[Collected data]
BEGIN

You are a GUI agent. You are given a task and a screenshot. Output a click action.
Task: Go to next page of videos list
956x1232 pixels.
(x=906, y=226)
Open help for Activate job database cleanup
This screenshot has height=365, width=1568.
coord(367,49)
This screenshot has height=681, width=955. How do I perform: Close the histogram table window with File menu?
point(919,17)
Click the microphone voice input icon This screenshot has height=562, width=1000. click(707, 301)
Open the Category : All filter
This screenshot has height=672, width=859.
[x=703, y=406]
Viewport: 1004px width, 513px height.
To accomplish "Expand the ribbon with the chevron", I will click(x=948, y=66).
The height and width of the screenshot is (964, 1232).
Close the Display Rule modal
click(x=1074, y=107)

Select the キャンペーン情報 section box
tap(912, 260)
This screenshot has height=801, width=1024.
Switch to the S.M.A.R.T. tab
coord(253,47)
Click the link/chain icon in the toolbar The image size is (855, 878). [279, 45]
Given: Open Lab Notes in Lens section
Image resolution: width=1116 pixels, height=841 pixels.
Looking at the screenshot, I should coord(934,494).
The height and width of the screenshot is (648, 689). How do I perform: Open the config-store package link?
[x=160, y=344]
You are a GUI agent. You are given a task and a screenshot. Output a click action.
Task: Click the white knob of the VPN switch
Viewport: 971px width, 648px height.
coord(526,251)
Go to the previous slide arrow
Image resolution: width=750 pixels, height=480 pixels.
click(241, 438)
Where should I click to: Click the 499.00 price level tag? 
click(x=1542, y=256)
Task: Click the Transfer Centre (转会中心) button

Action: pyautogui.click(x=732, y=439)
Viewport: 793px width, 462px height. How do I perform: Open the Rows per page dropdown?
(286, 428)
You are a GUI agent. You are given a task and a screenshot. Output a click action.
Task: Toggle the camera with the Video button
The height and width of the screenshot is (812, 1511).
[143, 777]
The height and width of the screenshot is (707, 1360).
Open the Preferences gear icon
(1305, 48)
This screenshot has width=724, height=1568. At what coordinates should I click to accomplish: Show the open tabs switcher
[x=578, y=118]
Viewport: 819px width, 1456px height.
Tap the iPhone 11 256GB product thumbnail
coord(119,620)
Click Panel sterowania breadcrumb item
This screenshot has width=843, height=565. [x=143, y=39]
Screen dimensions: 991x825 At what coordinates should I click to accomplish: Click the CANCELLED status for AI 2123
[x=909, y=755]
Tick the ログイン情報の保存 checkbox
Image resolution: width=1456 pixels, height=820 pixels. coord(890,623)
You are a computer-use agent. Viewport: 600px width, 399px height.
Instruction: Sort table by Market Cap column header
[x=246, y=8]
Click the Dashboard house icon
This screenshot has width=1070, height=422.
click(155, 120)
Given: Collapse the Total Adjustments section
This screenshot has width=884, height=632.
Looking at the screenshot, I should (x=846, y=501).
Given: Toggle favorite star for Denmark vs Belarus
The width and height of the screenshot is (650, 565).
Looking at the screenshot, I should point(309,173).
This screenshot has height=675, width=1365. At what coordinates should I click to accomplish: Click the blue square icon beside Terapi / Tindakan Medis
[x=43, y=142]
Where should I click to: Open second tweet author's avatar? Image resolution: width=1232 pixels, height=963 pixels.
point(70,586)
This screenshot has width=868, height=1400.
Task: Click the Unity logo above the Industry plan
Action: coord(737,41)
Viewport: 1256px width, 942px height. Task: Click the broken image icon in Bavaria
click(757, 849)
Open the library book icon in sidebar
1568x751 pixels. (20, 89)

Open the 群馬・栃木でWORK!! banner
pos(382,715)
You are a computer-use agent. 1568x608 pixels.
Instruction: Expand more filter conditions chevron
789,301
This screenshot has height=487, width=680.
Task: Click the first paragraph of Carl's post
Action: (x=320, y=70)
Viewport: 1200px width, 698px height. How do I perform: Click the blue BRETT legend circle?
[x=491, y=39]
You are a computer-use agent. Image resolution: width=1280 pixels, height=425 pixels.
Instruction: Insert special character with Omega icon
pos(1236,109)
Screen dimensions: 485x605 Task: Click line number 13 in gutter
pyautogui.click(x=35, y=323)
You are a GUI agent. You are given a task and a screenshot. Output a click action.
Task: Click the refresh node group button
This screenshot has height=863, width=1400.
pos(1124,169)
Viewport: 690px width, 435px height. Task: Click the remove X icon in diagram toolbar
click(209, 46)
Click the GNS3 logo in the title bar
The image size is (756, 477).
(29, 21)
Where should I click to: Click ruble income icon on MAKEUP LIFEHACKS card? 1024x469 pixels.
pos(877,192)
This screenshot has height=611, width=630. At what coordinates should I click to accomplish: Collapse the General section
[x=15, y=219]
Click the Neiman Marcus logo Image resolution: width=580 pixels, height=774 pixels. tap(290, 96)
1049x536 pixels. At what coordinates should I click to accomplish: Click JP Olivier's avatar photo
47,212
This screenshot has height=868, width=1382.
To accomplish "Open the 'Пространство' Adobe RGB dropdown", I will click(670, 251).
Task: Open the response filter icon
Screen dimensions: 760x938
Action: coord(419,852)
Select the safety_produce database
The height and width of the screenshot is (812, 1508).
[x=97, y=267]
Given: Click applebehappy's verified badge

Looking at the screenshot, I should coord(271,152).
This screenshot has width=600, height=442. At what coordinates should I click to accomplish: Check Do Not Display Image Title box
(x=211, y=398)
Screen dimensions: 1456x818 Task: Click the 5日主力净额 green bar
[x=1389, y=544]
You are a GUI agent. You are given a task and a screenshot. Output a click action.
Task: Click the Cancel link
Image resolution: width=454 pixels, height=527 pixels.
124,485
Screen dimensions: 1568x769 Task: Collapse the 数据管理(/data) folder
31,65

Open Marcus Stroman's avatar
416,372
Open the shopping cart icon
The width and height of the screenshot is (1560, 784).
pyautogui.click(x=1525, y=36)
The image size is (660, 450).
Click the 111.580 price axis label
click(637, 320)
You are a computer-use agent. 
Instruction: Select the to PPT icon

END

Set down the entries above once more, verbatim.

* Response area:
You are a GUI agent. You are given a task and a screenshot. Output a click action.
Task: Go to next page of videos list
956x1232 pixels.
(x=906, y=226)
Open help for Activate job database cleanup
This screenshot has height=365, width=1568.
coord(367,49)
This screenshot has height=681, width=955. How do I perform: Close the histogram table window with File menu?
point(919,17)
Click the microphone voice input icon This screenshot has height=562, width=1000. click(707, 301)
Open the Category : All filter
This screenshot has height=672, width=859.
[x=703, y=406]
Viewport: 1004px width, 513px height.
To accomplish "Expand the ribbon with the chevron", I will click(x=948, y=66).
The height and width of the screenshot is (964, 1232).
Close the Display Rule modal
click(x=1074, y=107)

Select the キャンペーン情報 section box
tap(912, 260)
This screenshot has height=801, width=1024.
Switch to the S.M.A.R.T. tab
coord(253,47)
Click the link/chain icon in the toolbar The image size is (855, 878). [279, 45]
Given: Open Lab Notes in Lens section
Image resolution: width=1116 pixels, height=841 pixels.
Looking at the screenshot, I should coord(934,494).
The height and width of the screenshot is (648, 689). How do I perform: Open the config-store package link?
[x=160, y=344]
You are a GUI agent. You are given a task and a screenshot. Output a click action.
Task: Click the white knob of the VPN switch
Viewport: 971px width, 648px height.
coord(526,251)
Go to the previous slide arrow
Image resolution: width=750 pixels, height=480 pixels.
click(241, 438)
Where should I click to: Click the 499.00 price level tag? 
click(x=1542, y=256)
Task: Click the Transfer Centre (转会中心) button

Action: pyautogui.click(x=732, y=439)
Viewport: 793px width, 462px height. How do I perform: Open the Rows per page dropdown?
(286, 428)
You are a GUI agent. You are given a task and a screenshot. Output a click action.
Task: Toggle the camera with the Video button
The height and width of the screenshot is (812, 1511).
[143, 777]
The height and width of the screenshot is (707, 1360).
Open the Preferences gear icon
(1305, 48)
This screenshot has width=724, height=1568. At what coordinates should I click to accomplish: Show the open tabs switcher
[x=578, y=118]
Viewport: 819px width, 1456px height.
Tap the iPhone 11 256GB product thumbnail
coord(119,620)
Click Panel sterowania breadcrumb item
This screenshot has width=843, height=565. [x=143, y=39]
Screen dimensions: 991x825 At what coordinates should I click to accomplish: Click the CANCELLED status for AI 2123
[x=909, y=755]
Tick the ログイン情報の保存 checkbox
Image resolution: width=1456 pixels, height=820 pixels. coord(890,623)
You are a computer-use agent. Viewport: 600px width, 399px height.
Instruction: Sort table by Market Cap column header
[x=246, y=8]
Click the Dashboard house icon
This screenshot has width=1070, height=422.
click(155, 120)
Given: Collapse the Total Adjustments section
This screenshot has width=884, height=632.
Looking at the screenshot, I should (x=846, y=501).
Given: Toggle favorite star for Denmark vs Belarus
The width and height of the screenshot is (650, 565).
Looking at the screenshot, I should point(309,173).
This screenshot has height=675, width=1365. At what coordinates should I click to accomplish: Click the blue square icon beside Terapi / Tindakan Medis
[x=43, y=142]
Where should I click to: Open second tweet author's avatar? Image resolution: width=1232 pixels, height=963 pixels.
point(70,586)
This screenshot has width=868, height=1400.
Task: Click the Unity logo above the Industry plan
Action: coord(737,41)
Viewport: 1256px width, 942px height. Task: Click the broken image icon in Bavaria
click(757, 849)
Open the library book icon in sidebar
1568x751 pixels. (20, 89)

Open the 群馬・栃木でWORK!! banner
pos(382,715)
You are a computer-use agent. 1568x608 pixels.
Instruction: Expand more filter conditions chevron
789,301
This screenshot has height=487, width=680.
Task: Click the first paragraph of Carl's post
Action: (x=320, y=70)
Viewport: 1200px width, 698px height. How do I perform: Click the blue BRETT legend circle?
[x=491, y=39]
You are a computer-use agent. Image resolution: width=1280 pixels, height=425 pixels.
Instruction: Insert special character with Omega icon
pos(1236,109)
Screen dimensions: 485x605 Task: Click line number 13 in gutter
pyautogui.click(x=35, y=323)
You are a GUI agent. You are given a task and a screenshot. Output a click action.
Task: Click the refresh node group button
This screenshot has height=863, width=1400.
pos(1124,169)
Viewport: 690px width, 435px height. Task: Click the remove X icon in diagram toolbar
click(209, 46)
Click the GNS3 logo in the title bar
The image size is (756, 477).
(29, 21)
Where should I click to: Click ruble income icon on MAKEUP LIFEHACKS card? 1024x469 pixels.
pos(877,192)
This screenshot has height=611, width=630. At what coordinates should I click to accomplish: Collapse the General section
[x=15, y=219]
Click the Neiman Marcus logo Image resolution: width=580 pixels, height=774 pixels. tap(290, 96)
1049x536 pixels. At what coordinates should I click to accomplish: Click JP Olivier's avatar photo
47,212
This screenshot has height=868, width=1382.
To accomplish "Open the 'Пространство' Adobe RGB dropdown", I will click(670, 251).
Task: Open the response filter icon
Screen dimensions: 760x938
Action: coord(419,852)
Select the safety_produce database
The height and width of the screenshot is (812, 1508).
[x=97, y=267]
Given: Click applebehappy's verified badge

Looking at the screenshot, I should coord(271,152).
This screenshot has width=600, height=442. At what coordinates should I click to accomplish: Check Do Not Display Image Title box
(x=211, y=398)
Screen dimensions: 1456x818 Task: Click the 5日主力净额 green bar
[x=1389, y=544]
You are a GUI agent. You are given a task and a screenshot. Output a click action.
Task: Click the Cancel link
Image resolution: width=454 pixels, height=527 pixels.
124,485
Screen dimensions: 1568x769 Task: Collapse the 数据管理(/data) folder
31,65

Open Marcus Stroman's avatar
416,372
Open the shopping cart icon
The width and height of the screenshot is (1560, 784).
pyautogui.click(x=1525, y=36)
The image size is (660, 450).
Click the 111.580 price axis label
click(637, 320)
You are a computer-use agent. 
Instruction: Select the to PPT icon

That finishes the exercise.